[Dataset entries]
Content starts

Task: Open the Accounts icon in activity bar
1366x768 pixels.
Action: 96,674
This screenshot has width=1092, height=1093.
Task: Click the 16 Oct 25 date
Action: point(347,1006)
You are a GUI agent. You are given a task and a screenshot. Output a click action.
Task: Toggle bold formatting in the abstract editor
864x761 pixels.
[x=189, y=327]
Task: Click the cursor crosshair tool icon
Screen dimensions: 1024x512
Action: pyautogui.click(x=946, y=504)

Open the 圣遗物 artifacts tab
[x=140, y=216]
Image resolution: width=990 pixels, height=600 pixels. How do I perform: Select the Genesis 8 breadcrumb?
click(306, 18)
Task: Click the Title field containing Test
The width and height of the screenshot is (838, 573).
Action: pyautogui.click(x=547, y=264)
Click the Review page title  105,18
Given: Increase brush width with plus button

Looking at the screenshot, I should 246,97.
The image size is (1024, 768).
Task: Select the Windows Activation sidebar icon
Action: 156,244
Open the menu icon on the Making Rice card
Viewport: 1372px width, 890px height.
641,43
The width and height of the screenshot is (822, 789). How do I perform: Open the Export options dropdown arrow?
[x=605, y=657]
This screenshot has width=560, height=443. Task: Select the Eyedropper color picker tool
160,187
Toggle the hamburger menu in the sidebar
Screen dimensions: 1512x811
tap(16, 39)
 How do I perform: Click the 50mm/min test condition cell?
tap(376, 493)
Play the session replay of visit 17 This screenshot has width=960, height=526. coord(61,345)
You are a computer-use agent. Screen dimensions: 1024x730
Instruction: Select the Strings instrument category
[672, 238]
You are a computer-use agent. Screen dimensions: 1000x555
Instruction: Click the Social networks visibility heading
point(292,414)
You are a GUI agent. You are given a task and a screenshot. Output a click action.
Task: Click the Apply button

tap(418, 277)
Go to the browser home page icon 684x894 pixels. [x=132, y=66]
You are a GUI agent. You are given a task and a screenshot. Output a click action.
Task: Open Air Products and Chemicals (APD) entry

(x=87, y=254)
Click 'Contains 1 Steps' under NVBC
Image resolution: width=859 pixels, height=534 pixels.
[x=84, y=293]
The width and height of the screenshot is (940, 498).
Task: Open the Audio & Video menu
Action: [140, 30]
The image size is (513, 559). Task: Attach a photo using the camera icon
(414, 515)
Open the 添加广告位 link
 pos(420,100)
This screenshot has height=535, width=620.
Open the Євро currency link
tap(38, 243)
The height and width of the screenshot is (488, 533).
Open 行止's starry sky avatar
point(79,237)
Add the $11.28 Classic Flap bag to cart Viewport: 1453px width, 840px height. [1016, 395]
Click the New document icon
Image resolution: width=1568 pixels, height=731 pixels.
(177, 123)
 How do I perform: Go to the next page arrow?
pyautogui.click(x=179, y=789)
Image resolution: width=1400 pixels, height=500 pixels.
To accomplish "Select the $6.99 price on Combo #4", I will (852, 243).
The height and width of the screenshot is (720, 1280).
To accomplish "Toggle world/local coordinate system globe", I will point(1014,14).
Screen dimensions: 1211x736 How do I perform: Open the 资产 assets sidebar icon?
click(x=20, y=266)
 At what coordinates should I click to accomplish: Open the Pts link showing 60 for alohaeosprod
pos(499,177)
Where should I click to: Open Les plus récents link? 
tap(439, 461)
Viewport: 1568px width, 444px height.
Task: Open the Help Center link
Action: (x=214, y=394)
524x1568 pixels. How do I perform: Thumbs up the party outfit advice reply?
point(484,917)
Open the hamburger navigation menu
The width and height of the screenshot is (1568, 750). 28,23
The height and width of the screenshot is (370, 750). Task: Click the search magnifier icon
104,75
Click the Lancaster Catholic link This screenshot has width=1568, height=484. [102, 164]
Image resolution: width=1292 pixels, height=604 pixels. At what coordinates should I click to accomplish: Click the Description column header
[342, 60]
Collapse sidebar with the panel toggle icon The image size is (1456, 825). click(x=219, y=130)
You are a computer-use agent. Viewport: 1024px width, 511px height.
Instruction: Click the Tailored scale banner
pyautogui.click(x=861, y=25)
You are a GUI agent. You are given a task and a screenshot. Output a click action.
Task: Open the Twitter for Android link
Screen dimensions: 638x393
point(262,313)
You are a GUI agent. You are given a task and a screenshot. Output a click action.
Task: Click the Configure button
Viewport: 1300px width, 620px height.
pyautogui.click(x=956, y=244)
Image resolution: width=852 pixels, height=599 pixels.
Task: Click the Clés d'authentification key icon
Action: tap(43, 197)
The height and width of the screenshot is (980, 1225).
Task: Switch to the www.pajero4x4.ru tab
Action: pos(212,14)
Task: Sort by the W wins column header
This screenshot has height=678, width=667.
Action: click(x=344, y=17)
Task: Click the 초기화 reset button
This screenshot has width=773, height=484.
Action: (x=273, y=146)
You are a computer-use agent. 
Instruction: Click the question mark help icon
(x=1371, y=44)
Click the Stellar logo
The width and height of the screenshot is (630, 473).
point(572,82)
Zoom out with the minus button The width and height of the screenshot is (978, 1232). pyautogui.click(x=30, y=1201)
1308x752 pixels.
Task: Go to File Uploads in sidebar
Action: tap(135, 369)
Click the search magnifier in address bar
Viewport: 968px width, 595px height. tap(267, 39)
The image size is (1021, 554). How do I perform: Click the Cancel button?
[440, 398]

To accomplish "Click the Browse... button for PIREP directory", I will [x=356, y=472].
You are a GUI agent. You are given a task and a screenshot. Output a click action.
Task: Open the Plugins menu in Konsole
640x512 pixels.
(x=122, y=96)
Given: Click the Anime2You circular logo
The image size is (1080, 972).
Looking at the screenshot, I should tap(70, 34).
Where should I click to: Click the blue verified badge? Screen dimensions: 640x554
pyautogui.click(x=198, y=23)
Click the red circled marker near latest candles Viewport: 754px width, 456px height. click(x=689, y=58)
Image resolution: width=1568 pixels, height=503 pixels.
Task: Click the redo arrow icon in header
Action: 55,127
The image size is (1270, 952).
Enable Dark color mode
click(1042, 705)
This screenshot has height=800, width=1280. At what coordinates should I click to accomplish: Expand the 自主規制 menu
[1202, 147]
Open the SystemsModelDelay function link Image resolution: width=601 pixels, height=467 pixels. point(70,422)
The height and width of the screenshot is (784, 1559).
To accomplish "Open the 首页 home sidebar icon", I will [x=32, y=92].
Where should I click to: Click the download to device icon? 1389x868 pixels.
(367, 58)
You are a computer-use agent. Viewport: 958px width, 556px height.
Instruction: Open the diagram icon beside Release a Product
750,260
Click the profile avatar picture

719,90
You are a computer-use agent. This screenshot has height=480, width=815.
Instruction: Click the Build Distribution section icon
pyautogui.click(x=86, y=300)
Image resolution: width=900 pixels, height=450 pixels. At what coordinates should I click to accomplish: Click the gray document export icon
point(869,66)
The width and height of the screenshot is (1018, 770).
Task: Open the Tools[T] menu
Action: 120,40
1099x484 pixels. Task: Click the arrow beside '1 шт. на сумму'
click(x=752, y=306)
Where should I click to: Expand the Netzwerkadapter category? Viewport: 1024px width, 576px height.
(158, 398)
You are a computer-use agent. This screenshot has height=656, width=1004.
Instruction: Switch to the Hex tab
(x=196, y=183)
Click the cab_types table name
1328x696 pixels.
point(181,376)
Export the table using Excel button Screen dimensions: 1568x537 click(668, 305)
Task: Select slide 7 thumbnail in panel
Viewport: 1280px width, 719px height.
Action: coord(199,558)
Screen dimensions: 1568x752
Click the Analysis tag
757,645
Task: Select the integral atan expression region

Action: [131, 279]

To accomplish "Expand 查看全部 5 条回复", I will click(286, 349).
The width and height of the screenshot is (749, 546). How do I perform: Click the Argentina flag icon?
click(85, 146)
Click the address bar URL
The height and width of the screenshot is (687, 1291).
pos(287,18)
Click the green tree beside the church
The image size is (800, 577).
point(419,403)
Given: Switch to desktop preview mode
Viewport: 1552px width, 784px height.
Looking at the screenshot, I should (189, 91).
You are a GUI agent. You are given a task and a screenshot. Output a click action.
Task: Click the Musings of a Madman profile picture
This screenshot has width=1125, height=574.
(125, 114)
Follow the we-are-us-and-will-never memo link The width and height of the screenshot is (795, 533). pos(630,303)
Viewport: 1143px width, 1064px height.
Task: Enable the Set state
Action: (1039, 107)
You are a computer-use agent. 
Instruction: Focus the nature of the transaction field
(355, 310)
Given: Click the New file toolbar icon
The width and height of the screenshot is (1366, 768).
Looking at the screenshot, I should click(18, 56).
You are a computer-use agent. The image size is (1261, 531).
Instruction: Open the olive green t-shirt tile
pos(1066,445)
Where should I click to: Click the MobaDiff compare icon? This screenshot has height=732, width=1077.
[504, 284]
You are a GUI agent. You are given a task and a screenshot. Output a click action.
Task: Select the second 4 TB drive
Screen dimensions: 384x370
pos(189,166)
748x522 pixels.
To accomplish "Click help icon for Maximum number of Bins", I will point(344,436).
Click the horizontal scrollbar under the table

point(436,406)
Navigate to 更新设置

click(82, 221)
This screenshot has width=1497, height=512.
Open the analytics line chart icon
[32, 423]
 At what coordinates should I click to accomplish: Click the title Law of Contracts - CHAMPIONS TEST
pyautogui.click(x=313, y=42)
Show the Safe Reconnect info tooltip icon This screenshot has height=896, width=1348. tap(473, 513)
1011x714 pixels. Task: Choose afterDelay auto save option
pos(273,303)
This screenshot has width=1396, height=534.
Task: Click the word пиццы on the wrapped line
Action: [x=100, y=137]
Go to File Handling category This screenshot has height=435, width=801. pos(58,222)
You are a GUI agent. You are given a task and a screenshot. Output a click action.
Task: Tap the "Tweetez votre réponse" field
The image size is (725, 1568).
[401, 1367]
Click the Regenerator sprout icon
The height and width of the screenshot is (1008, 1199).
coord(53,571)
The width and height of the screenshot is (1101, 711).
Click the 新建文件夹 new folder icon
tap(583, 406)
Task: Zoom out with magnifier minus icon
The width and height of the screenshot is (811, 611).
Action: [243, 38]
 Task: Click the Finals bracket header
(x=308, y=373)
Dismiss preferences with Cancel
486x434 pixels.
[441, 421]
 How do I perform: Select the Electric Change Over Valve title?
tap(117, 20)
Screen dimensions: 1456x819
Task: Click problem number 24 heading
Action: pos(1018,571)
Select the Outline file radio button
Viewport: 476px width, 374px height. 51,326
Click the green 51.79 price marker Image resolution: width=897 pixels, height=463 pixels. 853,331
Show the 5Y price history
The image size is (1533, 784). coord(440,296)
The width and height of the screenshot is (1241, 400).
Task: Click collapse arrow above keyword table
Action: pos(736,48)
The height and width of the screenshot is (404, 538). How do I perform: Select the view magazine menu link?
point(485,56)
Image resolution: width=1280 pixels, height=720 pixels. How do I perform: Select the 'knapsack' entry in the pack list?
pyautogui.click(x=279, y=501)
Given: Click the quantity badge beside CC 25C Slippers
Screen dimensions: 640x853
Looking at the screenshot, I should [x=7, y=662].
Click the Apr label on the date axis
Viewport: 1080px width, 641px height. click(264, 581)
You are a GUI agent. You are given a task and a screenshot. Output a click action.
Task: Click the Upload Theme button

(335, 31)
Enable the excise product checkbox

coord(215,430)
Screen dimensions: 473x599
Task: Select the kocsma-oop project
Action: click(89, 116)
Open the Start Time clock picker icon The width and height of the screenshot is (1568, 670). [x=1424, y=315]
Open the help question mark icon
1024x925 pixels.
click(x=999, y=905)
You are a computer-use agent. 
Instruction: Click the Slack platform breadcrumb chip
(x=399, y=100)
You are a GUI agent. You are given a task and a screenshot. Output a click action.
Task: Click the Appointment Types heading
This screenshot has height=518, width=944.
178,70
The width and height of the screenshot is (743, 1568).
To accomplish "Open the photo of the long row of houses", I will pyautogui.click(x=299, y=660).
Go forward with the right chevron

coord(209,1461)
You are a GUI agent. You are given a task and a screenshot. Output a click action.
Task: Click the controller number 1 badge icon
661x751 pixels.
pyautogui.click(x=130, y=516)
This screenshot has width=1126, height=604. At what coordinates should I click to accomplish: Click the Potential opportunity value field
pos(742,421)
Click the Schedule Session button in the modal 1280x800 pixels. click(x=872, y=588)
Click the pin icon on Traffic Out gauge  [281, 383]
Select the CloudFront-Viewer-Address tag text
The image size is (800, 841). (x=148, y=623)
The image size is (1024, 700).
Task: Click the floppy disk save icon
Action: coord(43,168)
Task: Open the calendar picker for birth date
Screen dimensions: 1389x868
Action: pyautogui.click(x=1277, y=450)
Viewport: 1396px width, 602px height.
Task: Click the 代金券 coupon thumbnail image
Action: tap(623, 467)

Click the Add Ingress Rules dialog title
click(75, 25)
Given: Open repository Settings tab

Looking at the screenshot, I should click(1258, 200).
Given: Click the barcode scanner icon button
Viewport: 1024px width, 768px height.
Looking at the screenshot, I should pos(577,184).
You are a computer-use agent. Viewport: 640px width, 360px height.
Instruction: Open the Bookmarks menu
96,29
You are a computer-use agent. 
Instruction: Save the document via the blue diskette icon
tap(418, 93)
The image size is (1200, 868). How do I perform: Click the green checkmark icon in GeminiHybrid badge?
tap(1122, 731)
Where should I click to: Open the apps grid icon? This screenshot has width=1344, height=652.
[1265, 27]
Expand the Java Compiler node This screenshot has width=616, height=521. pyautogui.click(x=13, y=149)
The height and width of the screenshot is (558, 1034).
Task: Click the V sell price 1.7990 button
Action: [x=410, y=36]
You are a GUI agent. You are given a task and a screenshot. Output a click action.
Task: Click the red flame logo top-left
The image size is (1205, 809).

Content ends

HOW TO COMPLETE THIS TASK: The records are given above. Copy each line in them that holds "panel".

WRITTEN REPLY:
Collapse sidebar with the panel toggle icon The image size is (1456, 825). click(x=219, y=130)
Task: Select slide 7 thumbnail in panel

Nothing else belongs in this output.